══ DATASET CONTENT ══

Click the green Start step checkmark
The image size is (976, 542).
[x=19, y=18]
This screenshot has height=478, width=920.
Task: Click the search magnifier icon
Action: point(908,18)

═══

| WHAT YOU SHOULD DO |
Could you give every entry again, exactly as written?

| RESULT FOR THIS TASK |
Click the green Start step checkmark
The image size is (976, 542).
[x=19, y=18]
This screenshot has height=478, width=920.
Task: Click the search magnifier icon
Action: point(908,18)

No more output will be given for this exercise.